All lines below starting at the one that holds "Where should I click to: Click" and ending at the one that holds "Viewport: 454px width, 334px height." should be printed exactly, ends included. Pictures should not be printed, nor anything else.
EXTRACTED RECORDS below:
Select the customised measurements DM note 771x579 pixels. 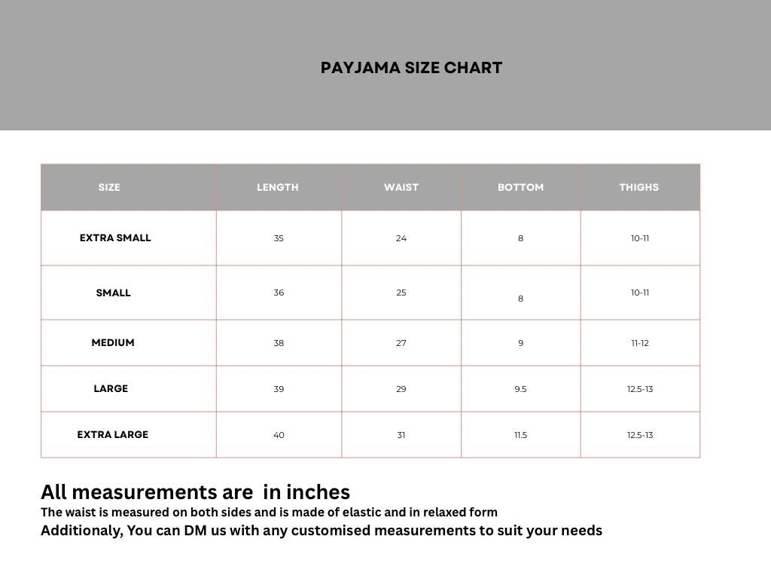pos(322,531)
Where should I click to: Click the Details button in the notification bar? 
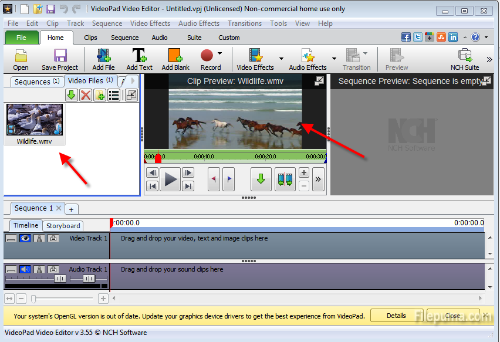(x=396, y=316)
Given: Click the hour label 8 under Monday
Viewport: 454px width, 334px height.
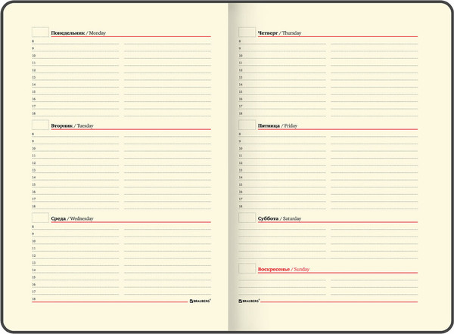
End of EXTRACTED RECORDS.
EXTRACTED RECORDS below:
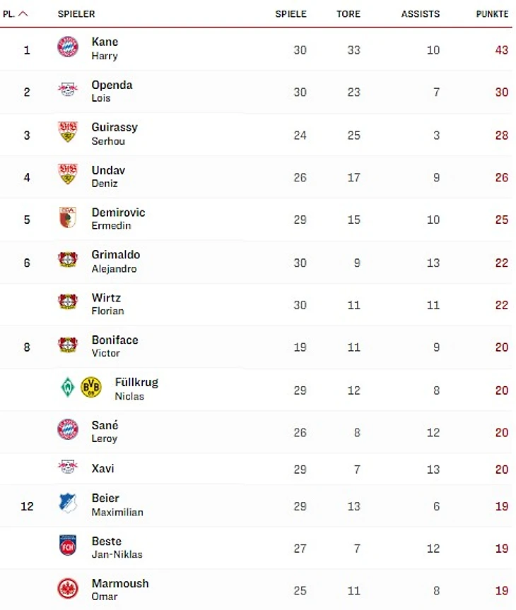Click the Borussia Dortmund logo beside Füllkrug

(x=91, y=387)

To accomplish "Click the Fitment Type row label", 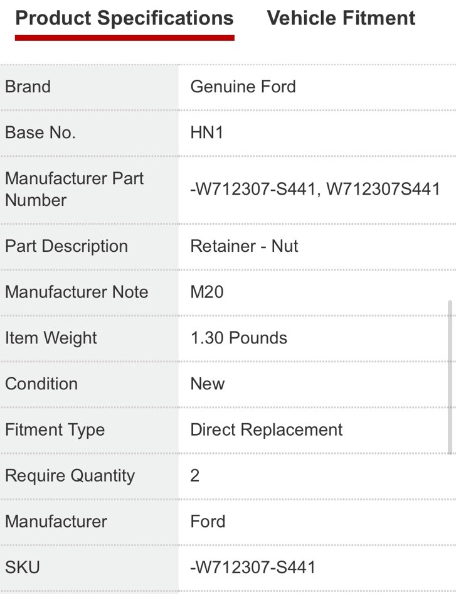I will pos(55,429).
End of EXTRACTED RECORDS.
EXTRACTED RECORDS below:
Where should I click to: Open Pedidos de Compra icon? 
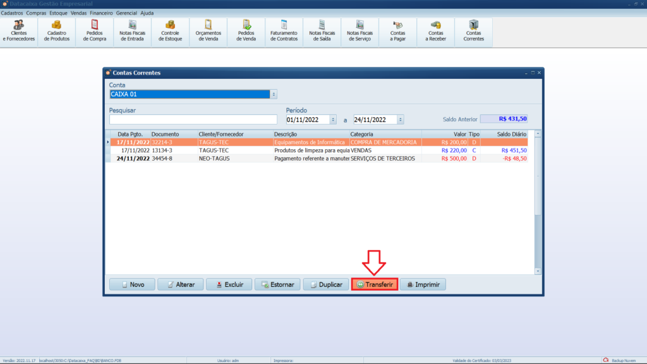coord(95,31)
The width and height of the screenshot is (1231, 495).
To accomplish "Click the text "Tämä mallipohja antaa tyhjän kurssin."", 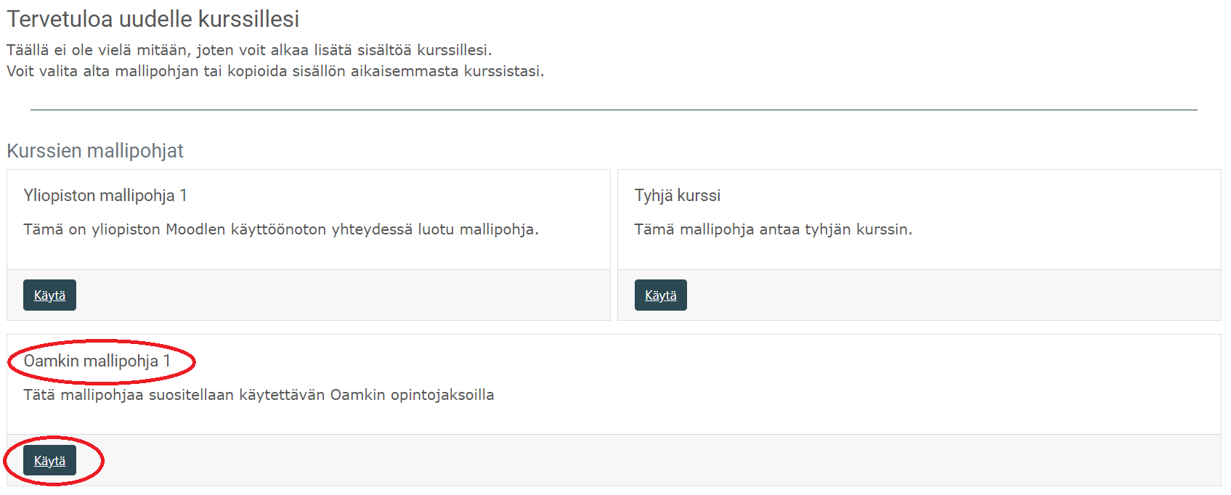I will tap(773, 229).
End of EXTRACTED RECORDS.
*SOLUTION FOR THIS PROBLEM*.
Where should I click to: Click the Details button in the notification bar? 
(x=396, y=316)
Given: Click the hour label 8 under Monday
Viewport: 454px width, 334px height.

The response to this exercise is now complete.